→ Task goal: From the line bearing "Task: Click help" down to the final line of the records below, give every line again exactly and add nothing.

→ Input for this task:
---+---

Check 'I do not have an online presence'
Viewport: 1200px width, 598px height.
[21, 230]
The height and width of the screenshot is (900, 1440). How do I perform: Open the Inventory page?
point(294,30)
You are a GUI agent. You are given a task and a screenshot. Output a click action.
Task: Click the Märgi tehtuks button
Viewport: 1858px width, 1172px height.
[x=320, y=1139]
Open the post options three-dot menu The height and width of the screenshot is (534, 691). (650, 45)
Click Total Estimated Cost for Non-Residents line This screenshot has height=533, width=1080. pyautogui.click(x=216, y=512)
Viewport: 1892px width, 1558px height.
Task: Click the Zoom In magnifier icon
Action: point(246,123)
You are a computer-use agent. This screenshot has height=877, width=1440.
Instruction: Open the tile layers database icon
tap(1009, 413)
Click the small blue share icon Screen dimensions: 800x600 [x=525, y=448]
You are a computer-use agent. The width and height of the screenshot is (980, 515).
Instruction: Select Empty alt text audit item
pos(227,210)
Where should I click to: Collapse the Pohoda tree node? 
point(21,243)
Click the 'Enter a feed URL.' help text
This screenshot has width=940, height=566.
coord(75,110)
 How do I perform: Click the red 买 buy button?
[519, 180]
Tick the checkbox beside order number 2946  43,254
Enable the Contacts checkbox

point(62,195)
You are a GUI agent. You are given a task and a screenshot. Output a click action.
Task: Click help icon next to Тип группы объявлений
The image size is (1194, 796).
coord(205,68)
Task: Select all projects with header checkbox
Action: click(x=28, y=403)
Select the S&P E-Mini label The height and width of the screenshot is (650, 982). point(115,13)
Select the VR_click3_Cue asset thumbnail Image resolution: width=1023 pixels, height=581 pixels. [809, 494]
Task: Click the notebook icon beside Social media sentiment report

---+---

→ Exercise answer:
Task: Click help icon next to Тип группы объявлений
The image size is (1194, 796).
coord(205,68)
Task: Select all projects with header checkbox
Action: click(x=28, y=403)
Select the S&P E-Mini label The height and width of the screenshot is (650, 982). point(115,13)
Select the VR_click3_Cue asset thumbnail Image resolution: width=1023 pixels, height=581 pixels. [809, 494]
Task: Click the notebook icon beside Social media sentiment report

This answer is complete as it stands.